**Selected excerpt:**
==========

Variables in the dataset include:

  - age: age in years

  - gender: gender of participant, recorded as either female or male
  
  - grade: grade in high school (9-12)
  
  - height: height, in meters (1 m = 3.28 ft)
  
  - weight: weight, in kilograms (1 kg = 2.2 lbs)
  
  - helmet.12m: frequency that the student wore a helmet while biking in the last 12 months, either always, most of time, sometimes, rarely, never, or did not ride
  
  - physically.active.7d: number of days physically active for 60+ minutes in the last 7 days
  
  - strength.training.7d: number of days of strength training in the last 7 days

  
The CDC used the responses from the 13,572 students to estimate the health behaviors of the target population: the 21.2 million high school aged students in the US in 2013. 


Recall from the previous excersice, we can take a random sample of size 10 from `yrbss' as follows:

In [2]:
require(oibiostat)
data(yrbss)
require(dplyr)
set.seed(5011) 
yrbss.sample = sample_n(yrbss, size=10)

==========

**Supplied material:**
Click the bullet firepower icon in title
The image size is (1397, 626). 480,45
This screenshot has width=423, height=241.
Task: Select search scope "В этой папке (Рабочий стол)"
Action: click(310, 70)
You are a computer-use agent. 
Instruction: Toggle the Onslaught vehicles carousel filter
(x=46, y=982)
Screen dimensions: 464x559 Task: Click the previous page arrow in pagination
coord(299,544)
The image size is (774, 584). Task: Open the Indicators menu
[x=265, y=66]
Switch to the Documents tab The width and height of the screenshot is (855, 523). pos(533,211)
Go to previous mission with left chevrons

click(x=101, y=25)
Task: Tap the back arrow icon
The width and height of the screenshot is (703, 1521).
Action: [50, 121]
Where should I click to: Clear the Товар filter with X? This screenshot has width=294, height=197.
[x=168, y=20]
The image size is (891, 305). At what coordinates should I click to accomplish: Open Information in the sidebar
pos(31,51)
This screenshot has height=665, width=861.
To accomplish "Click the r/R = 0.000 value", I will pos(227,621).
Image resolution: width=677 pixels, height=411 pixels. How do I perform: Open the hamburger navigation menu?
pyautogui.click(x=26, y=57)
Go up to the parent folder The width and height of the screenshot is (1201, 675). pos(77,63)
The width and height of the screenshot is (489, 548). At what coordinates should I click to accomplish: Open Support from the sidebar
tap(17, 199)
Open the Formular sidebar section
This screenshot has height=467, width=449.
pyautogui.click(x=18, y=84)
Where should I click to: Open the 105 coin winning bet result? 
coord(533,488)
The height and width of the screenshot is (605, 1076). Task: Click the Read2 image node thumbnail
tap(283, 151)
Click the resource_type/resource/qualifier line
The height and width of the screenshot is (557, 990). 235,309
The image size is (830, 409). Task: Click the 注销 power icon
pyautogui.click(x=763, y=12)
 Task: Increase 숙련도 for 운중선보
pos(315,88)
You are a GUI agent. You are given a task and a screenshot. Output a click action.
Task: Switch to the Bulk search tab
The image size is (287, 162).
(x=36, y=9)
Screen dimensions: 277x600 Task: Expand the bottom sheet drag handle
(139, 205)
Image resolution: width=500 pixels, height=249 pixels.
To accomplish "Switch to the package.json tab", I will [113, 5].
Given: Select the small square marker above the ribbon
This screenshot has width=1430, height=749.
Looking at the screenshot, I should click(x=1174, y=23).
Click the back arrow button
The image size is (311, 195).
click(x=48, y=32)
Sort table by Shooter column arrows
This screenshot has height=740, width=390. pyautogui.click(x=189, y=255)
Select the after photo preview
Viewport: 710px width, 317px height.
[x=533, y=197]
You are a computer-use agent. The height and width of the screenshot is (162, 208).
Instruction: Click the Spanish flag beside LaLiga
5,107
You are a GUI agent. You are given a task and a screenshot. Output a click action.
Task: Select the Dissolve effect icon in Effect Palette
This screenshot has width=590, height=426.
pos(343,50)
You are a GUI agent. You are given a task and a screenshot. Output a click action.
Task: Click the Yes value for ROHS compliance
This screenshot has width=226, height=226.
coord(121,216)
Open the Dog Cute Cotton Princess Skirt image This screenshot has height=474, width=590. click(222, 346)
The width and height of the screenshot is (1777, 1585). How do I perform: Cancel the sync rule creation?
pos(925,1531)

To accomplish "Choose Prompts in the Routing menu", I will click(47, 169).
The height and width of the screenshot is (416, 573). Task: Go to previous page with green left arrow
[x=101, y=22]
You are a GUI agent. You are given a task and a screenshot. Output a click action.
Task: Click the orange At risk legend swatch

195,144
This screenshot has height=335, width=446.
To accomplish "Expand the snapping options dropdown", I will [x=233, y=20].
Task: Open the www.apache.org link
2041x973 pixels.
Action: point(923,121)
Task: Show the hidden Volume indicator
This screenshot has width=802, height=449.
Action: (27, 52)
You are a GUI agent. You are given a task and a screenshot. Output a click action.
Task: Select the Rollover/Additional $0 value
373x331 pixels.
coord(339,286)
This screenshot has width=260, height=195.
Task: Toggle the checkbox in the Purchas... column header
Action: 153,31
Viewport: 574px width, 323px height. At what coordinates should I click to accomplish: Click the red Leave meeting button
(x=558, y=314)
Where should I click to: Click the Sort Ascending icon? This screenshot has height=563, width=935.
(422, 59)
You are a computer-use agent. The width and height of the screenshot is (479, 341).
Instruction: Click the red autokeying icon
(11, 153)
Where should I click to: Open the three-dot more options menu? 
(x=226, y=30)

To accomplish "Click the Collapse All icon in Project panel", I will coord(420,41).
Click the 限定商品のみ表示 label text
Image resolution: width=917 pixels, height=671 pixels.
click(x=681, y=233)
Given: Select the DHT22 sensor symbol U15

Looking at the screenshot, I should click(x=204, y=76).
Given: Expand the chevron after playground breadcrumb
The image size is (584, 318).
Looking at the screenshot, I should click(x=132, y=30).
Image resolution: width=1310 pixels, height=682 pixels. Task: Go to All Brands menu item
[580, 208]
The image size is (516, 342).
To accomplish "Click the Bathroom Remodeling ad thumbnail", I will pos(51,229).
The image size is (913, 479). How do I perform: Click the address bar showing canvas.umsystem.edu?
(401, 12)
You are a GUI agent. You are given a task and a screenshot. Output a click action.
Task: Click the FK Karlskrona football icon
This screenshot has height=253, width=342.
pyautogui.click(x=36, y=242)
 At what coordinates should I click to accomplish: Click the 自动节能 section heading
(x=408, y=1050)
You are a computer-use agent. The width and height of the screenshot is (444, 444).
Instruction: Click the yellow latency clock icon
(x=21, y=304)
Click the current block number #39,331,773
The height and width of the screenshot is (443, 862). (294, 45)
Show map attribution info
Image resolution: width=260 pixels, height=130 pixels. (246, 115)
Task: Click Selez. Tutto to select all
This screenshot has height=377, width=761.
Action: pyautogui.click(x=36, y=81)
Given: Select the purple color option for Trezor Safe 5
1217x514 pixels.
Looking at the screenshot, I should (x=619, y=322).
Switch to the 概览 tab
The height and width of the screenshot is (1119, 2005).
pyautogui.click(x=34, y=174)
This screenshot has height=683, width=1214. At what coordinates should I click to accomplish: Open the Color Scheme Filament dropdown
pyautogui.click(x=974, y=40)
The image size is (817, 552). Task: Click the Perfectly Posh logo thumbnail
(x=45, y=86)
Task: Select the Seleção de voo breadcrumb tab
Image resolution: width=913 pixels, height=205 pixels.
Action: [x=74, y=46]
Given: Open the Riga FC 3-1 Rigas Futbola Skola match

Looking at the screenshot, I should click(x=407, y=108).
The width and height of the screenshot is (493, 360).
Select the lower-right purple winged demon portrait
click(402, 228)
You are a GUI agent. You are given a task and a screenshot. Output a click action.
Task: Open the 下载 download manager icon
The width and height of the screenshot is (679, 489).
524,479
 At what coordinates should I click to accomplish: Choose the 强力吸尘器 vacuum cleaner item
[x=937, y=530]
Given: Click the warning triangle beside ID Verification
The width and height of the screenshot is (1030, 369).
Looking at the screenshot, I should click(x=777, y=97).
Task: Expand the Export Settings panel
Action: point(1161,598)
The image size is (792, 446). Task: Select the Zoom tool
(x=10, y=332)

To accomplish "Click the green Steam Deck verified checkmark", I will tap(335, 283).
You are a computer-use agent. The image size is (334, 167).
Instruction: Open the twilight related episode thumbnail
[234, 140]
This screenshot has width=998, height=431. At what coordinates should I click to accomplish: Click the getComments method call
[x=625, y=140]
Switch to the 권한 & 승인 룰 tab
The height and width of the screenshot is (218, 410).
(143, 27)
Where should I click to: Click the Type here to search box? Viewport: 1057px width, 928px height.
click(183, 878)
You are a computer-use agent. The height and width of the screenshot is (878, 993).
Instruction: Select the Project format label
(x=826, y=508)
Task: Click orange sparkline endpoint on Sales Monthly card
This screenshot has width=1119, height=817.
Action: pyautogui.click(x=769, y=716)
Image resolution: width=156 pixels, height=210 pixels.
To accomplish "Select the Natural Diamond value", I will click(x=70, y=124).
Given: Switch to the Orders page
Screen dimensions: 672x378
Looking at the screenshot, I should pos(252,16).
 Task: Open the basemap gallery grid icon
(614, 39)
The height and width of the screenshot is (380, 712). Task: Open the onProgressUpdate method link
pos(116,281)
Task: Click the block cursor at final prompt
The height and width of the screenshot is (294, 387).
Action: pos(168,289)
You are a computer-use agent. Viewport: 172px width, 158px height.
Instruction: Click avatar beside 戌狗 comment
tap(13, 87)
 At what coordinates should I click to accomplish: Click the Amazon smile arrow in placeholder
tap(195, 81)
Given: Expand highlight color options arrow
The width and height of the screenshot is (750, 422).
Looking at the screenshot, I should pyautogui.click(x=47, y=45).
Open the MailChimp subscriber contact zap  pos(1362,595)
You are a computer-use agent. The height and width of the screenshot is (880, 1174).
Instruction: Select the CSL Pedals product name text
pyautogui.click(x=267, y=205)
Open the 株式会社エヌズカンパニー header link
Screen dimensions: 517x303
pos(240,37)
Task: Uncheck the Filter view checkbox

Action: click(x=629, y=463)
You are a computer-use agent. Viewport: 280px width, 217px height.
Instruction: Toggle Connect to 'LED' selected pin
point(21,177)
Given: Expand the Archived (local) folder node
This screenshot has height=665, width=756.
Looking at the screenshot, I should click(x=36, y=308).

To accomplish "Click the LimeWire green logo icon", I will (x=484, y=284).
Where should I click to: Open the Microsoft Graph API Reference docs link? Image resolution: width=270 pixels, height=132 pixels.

==========

**Tasks to perform:**
1. Quote the passage in the yrbss dataset description from "- age: age in" up to and including "m = 3.28 ft)".
2. Write what comes next in the yrbss dataset description, starting right after its final line of code.

**Outputs for the tasks:**
1.
- age: age in years

  - gender: gender of participant, recorded as either female or male
  
  - grade: grade in high school (9-12)
  
  - height: height, in meters (1 m = 3.28 ft)

2.
yrbss.sample

Unnamed: 0,age,gender,grade,hispanic,race,height,weight,helmet.12m,text.while.driving.30d,physically.active.7d,hours.tv.per.school.day,strength.training.7d,school.night.hours.sleep
7516,15,female,9,not,White,1.7,65.77,never,0,2,<1,0,8
10731,16,female,11,hispanic,,1.57,60.78,never,,5,do not watch,5,6
3541,17,female,10,not,White,1.65,72.58,did not ride,did not drive,0,,0,<5
11356,16,female,11,hispanic,Asian,1.7,66.68,never,,1,3,3,6
11849,17,female,12,not,White,1.68,46.27,sometimes,1-2,7,2,7,
6411,17,female,12,not,,1.52,68.04,never,30,0,5+,0,7
10405,17,female,11,not,Black or African American,1.75,93.9,did not ride,did not drive,0,<1,0,6
11864,18,male,12,not,White,1.47,63.5,never,20-29,7,2,5,6
3664,18,male,12,not,White,1.7,75.75,did not ride,0,0,1,2,6
2881,14,female,9,not,White,1.68,68.04,never,0,4,2,5,8


#### Problem 1:

A confidence interval is calculated from four quantities: the sample mean $\overline{x}$, the sample standard deviation $s$, the sample size $n$, and $t^{\star}$.

a) Calculate $\overline{x}_{weight}$ and $s_{weight}$, the mean and standard deviation of weight in the sample. 


  b) For a 95% confidence interval, $t^{\star}$ is the point on a $t$ distribution with $n - 1$ degrees of freedom that has area 0.975 to the left. Calculate the value of $t^\star$ for a 95% confidence interval that has degrees of freedom $10 - 1 = 9$. 



c) Calculate a 95% confidence interval for the true mean weight and interpret this interval.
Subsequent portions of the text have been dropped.